產品詳情介紹
來源:人源
組織來源:肝臟
生長狀態:貼壁
完全培養基:DMEM(Code#FI101)+10%FBS(Code#FS501)+Penicillin-Streptomycin(100×)(Code#FG101)
培養條件:37℃,95%潔凈空氣+5%二氧化碳
細胞復蘇:
將細胞從液氮中取出,迅速置于37℃水浴鍋中,并輕輕晃動。

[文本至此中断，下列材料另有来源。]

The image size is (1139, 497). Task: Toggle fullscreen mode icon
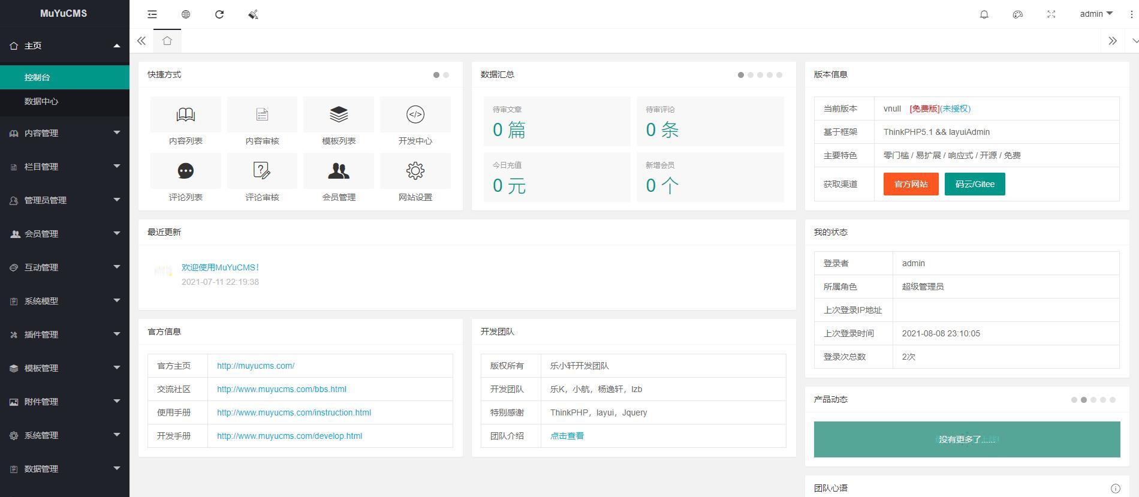(x=1051, y=14)
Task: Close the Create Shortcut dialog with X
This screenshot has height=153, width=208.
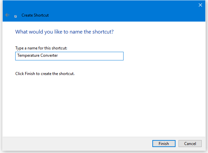Action: pyautogui.click(x=200, y=5)
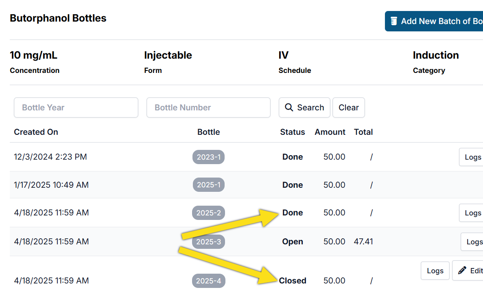Click the Created On column header
This screenshot has height=303, width=483.
(x=36, y=132)
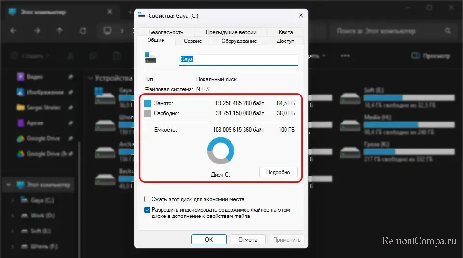Click the up-directory arrow in Explorer
Image resolution: width=463 pixels, height=258 pixels.
point(59,31)
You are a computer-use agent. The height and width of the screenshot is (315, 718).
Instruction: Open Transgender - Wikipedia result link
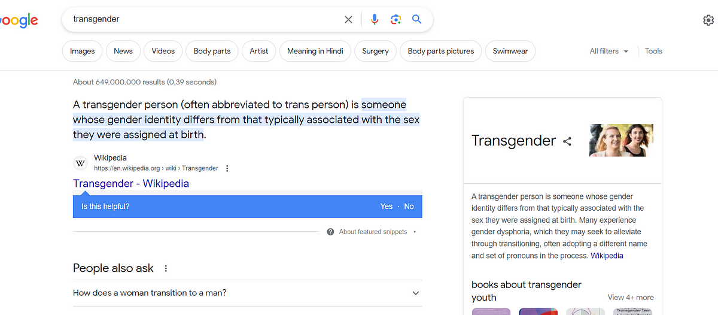pyautogui.click(x=131, y=183)
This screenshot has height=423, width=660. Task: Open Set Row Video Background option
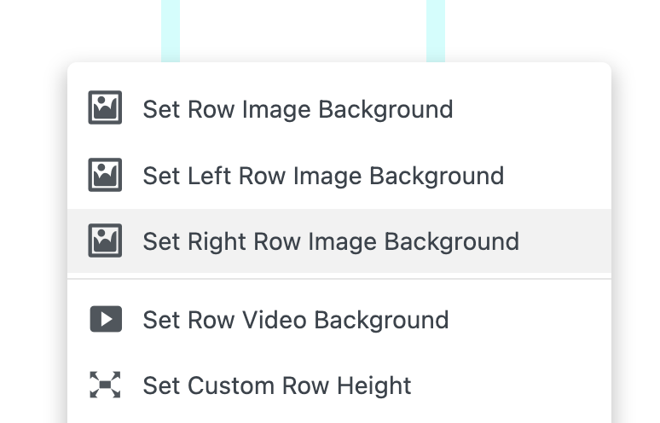pyautogui.click(x=295, y=320)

待凍存的細胞融化成只有綠豆大小的冰球時,迅速移至細胞工作臺,將細胞移入15 ml離心管中,加入預熱的完全培養基3-6 ml,輕輕混勻,500-800 rpm離心5-10 min,小心地移去上清。使用3-15 ml培養基重懸細胞,再輕輕的混勻細胞,接種至合適的新培養介質中。
細胞傳代:
以6孔板為例,將細胞培養基移去,使用無鈣鎂PBS(Code#FG701)小心地清洗細胞1-3次,移掉PBS,加入0.5-1 ml 胰酶(Code#FG301),37℃培養箱孵育1-3 min,在倒置顯微鏡下觀察,大部分細胞變圓且沒有細胞或僅有少量細胞脫落時,使用3-6 ml完全培養基中止消化,輕輕的混勻細胞,傳代至合適的新培養介質中。如果細胞狀態較差,在中止消化后,500-800 rpm離心5-10 min,去除上清,使用合適量的培養基重懸細胞,再輕輕的混勻細胞,傳代至合適的新培養介質中。
傳代比例:1:3-1:5
傳代間隔:每3-5天傳代一次
凍存培養基:TransStem? Chemically Defined Xeno-free Cell Cryopreservation Medium-Protein Free(Code#MC102)
細胞凍存:
以6孔板為例,待細胞匯合度為90%左右、細胞數量為1-2×106個細胞時,移去細胞培養基,使用無鈣鎂PBS(Code#FG701)小心地清洗細胞1-3次,移掉PBS,加入0.5-1 ml 胰酶(Code#FG301),37℃培養箱孵育1-3 min,在倒置顯微鏡下觀察,大部分細胞變圓且沒有細胞或僅有少量細胞脫落時,使用3-6 ml完全培養基中止消化,輕輕的混勻細胞,500-800 rpm離心5-10 min,去除上清,使用1 ml凍存培養基輕輕的重懸細胞,將細胞移入凍存管中,標記并放入4℃預冷的凍存盒中,置于-80℃,冷凍過夜。次日取出放于液氮中長期保存。